> [What you should do] Using the records below, transcribe word for word the stretch from the line that contains "Given: Click the green" through the line that contains "Given: Click the reorder", both end lines included, and nothing else.

> [Data records]
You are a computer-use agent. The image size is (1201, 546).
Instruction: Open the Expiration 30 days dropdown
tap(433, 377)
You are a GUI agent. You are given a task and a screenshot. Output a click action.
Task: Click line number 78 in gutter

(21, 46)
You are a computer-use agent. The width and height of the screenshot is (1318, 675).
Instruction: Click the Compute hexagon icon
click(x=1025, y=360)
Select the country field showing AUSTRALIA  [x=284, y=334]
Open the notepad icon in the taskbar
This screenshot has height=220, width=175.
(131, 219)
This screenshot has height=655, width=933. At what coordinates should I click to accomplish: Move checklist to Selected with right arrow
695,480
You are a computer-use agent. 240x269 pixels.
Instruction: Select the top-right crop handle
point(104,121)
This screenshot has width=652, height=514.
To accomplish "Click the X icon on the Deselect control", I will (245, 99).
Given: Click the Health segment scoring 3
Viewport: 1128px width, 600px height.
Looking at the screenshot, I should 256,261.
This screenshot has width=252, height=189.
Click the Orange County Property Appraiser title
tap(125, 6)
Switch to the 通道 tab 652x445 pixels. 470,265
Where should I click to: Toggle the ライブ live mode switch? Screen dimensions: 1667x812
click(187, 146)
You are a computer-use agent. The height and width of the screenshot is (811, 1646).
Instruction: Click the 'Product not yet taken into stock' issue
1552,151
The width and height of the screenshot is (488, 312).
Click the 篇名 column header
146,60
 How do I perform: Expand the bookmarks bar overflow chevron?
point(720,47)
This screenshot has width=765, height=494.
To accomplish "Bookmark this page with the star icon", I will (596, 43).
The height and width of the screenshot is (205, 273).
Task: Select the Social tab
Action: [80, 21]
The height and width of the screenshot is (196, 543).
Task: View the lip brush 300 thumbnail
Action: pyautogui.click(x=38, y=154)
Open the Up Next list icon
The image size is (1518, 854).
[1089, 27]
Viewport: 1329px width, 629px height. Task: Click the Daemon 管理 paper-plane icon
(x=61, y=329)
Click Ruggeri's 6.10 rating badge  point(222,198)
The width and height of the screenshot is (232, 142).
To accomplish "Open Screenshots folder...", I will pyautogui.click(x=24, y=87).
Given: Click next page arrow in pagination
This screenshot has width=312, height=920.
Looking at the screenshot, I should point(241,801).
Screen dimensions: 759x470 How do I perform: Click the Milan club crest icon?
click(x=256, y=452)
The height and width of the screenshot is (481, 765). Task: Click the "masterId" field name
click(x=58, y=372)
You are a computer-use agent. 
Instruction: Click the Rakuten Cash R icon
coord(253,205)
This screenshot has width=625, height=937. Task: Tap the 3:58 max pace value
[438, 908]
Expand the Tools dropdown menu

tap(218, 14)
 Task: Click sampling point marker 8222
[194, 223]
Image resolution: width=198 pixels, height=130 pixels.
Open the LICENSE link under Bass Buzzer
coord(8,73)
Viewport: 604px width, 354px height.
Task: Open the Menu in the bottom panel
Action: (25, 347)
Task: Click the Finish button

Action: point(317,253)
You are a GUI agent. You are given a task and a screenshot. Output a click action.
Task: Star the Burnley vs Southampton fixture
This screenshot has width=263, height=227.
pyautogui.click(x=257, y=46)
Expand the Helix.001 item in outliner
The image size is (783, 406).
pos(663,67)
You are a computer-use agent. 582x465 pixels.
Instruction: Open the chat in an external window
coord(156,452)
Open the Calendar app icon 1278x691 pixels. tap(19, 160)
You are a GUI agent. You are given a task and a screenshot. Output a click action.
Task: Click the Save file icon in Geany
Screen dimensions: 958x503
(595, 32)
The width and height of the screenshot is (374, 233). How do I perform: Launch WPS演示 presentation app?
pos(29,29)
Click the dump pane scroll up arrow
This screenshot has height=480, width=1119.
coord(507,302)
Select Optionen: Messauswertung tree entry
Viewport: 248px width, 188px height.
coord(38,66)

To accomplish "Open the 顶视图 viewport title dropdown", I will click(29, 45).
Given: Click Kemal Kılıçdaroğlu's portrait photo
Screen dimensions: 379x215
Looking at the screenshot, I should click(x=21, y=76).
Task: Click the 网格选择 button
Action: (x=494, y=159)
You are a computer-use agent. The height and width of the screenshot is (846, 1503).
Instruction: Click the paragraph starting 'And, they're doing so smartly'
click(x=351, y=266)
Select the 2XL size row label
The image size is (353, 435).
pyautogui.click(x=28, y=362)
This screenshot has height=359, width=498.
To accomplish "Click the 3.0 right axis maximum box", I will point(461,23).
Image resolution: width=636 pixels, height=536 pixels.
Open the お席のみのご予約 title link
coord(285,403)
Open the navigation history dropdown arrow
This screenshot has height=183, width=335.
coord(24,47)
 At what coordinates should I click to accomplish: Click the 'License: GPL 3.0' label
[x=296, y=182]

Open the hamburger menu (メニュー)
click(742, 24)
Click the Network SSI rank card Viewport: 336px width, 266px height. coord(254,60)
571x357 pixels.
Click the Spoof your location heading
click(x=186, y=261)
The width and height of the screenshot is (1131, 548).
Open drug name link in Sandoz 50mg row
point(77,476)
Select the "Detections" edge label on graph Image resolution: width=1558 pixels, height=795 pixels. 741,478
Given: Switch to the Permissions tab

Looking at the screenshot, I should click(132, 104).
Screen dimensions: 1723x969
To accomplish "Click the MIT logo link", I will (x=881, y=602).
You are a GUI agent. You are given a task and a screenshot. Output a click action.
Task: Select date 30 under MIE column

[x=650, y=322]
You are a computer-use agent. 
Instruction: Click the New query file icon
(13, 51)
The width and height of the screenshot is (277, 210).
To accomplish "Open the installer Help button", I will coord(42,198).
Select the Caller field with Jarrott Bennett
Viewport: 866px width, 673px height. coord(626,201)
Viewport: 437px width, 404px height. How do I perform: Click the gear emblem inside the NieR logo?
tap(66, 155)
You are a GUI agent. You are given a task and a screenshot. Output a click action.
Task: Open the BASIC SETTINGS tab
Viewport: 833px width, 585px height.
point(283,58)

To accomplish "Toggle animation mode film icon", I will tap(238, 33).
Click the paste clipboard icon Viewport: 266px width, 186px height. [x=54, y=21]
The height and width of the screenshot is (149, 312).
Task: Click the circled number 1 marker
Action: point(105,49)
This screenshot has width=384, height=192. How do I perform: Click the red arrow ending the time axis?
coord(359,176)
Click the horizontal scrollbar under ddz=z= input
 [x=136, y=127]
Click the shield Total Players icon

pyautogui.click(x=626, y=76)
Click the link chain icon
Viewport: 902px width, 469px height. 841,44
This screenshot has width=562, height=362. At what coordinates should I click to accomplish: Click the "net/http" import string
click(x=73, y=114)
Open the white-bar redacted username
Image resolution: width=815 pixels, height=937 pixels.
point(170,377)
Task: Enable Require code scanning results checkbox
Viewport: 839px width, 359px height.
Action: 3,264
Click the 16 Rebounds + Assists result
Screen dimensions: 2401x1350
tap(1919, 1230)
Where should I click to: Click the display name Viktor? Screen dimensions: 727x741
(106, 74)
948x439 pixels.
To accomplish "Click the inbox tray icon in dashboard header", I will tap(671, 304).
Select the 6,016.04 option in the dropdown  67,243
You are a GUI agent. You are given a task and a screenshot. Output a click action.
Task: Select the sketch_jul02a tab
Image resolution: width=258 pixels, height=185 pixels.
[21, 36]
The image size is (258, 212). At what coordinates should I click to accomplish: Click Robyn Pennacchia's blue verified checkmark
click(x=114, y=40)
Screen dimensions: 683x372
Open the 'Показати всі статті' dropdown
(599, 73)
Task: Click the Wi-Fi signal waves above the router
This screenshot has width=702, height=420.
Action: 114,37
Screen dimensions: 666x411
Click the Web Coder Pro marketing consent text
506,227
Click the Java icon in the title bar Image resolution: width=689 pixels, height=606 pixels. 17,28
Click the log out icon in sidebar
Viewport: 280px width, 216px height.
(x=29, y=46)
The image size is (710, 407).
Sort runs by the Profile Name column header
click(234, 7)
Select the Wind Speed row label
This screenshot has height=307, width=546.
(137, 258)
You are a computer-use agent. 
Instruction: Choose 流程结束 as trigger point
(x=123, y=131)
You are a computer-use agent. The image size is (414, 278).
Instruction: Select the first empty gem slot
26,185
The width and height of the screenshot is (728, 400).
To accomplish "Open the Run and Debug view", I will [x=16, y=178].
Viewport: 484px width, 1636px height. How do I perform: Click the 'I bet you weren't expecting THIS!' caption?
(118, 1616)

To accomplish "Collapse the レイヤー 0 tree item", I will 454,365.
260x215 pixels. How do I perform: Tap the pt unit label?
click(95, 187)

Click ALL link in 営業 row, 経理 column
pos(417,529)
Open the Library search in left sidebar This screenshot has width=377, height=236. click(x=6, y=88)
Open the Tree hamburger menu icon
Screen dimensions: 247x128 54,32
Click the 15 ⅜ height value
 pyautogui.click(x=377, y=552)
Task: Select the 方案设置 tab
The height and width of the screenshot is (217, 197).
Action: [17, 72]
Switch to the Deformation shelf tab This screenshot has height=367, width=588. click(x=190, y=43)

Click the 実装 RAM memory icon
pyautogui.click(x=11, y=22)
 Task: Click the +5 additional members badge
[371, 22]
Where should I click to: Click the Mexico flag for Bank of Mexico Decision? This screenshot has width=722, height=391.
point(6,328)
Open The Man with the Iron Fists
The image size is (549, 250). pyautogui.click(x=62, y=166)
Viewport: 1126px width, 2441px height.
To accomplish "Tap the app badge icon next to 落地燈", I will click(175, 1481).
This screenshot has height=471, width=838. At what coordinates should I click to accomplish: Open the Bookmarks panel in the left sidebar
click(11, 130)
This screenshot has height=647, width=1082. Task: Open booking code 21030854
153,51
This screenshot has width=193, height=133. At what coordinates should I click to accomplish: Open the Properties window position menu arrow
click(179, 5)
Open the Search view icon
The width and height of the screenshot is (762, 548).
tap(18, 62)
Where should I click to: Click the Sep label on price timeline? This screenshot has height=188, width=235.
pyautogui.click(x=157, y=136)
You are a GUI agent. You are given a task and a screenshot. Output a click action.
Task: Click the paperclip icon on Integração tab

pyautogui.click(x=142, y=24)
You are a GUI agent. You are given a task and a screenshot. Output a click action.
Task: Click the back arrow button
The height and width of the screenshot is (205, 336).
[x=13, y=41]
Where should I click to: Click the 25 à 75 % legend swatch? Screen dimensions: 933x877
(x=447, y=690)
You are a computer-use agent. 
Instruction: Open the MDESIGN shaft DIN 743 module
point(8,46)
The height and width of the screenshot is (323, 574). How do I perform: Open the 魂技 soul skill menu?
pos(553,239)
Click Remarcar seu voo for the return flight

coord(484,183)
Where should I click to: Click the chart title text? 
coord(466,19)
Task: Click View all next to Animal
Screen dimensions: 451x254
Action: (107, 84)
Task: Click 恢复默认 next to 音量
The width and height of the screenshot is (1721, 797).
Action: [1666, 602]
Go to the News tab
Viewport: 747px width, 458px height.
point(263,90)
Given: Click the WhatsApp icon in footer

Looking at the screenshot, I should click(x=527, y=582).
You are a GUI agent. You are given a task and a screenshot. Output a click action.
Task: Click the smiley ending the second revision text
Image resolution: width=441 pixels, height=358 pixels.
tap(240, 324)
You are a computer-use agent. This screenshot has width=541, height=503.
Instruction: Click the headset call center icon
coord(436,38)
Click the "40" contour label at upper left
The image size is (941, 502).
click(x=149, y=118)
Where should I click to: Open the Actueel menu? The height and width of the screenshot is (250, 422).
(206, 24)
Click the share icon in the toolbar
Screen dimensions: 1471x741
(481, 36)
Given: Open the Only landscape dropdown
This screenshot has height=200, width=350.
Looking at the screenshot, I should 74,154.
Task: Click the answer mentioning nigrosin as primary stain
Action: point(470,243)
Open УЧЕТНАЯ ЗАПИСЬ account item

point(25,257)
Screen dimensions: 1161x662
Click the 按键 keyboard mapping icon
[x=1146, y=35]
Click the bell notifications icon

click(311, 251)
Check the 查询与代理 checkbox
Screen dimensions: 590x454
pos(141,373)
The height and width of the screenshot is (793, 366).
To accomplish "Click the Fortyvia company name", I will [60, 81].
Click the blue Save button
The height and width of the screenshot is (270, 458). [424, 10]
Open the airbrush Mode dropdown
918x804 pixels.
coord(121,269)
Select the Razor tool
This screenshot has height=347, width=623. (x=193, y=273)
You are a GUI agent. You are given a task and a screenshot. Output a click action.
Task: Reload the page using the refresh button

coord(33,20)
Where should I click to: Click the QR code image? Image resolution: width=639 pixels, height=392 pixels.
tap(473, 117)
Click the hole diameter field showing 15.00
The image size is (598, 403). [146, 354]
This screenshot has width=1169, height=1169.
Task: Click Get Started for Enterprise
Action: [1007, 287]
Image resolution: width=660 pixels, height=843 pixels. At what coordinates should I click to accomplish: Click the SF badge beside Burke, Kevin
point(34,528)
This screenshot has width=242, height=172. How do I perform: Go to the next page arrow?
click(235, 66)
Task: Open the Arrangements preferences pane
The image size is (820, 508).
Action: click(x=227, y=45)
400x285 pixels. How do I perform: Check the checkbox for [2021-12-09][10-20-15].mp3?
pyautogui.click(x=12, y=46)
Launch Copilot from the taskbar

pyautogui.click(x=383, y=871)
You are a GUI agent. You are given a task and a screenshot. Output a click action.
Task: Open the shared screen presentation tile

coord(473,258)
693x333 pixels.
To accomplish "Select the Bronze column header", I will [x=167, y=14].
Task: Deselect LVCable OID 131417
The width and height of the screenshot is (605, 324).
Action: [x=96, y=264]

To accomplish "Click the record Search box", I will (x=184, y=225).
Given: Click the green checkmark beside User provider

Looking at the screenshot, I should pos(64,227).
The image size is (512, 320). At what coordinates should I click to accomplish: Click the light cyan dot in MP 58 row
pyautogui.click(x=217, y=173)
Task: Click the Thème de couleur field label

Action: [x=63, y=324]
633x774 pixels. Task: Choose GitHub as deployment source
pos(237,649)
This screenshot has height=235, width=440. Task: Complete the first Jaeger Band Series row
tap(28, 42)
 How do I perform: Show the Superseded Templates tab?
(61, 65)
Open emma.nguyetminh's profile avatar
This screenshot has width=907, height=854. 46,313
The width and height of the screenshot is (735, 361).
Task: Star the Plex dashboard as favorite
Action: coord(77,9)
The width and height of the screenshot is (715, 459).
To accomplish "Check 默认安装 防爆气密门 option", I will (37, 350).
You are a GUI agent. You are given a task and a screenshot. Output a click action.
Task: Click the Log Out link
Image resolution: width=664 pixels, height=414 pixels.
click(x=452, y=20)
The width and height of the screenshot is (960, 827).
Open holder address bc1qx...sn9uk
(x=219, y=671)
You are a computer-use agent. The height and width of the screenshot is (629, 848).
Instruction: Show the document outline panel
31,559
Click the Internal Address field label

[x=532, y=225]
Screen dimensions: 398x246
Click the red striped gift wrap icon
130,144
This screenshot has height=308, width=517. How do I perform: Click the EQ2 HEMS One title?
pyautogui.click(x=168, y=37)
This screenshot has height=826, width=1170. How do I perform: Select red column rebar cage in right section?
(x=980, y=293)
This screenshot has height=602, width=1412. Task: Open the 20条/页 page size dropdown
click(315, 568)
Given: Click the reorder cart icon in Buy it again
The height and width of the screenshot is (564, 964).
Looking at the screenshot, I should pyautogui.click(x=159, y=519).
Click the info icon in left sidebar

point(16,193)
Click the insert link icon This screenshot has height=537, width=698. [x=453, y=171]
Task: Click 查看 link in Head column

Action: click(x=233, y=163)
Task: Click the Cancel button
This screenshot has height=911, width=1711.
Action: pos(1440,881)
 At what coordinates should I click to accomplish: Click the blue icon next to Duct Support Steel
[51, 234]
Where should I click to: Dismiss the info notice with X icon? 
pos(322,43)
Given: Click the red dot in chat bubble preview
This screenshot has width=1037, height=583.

> [Solution for this exercise]
Given: Click the green checkmark beside User provider

Looking at the screenshot, I should pos(64,227).
The image size is (512, 320). At what coordinates should I click to accomplish: Click the light cyan dot in MP 58 row
pyautogui.click(x=217, y=173)
Task: Click the Thème de couleur field label

Action: [x=63, y=324]
633x774 pixels. Task: Choose GitHub as deployment source
pos(237,649)
This screenshot has height=235, width=440. Task: Complete the first Jaeger Band Series row
tap(28, 42)
 How do I perform: Show the Superseded Templates tab?
(61, 65)
Open emma.nguyetminh's profile avatar
This screenshot has width=907, height=854. 46,313
The width and height of the screenshot is (735, 361).
Task: Star the Plex dashboard as favorite
Action: coord(77,9)
The width and height of the screenshot is (715, 459).
To accomplish "Check 默认安装 防爆气密门 option", I will (37, 350).
You are a GUI agent. You are given a task and a screenshot. Output a click action.
Task: Click the Log Out link
Image resolution: width=664 pixels, height=414 pixels.
click(x=452, y=20)
The width and height of the screenshot is (960, 827).
Open holder address bc1qx...sn9uk
(x=219, y=671)
You are a computer-use agent. The height and width of the screenshot is (629, 848).
Instruction: Show the document outline panel
31,559
Click the Internal Address field label

[x=532, y=225]
Screen dimensions: 398x246
Click the red striped gift wrap icon
130,144
This screenshot has height=308, width=517. How do I perform: Click the EQ2 HEMS One title?
pyautogui.click(x=168, y=37)
This screenshot has height=826, width=1170. How do I perform: Select red column rebar cage in right section?
(x=980, y=293)
This screenshot has height=602, width=1412. Task: Open the 20条/页 page size dropdown
click(315, 568)
Given: Click the reorder cart icon in Buy it again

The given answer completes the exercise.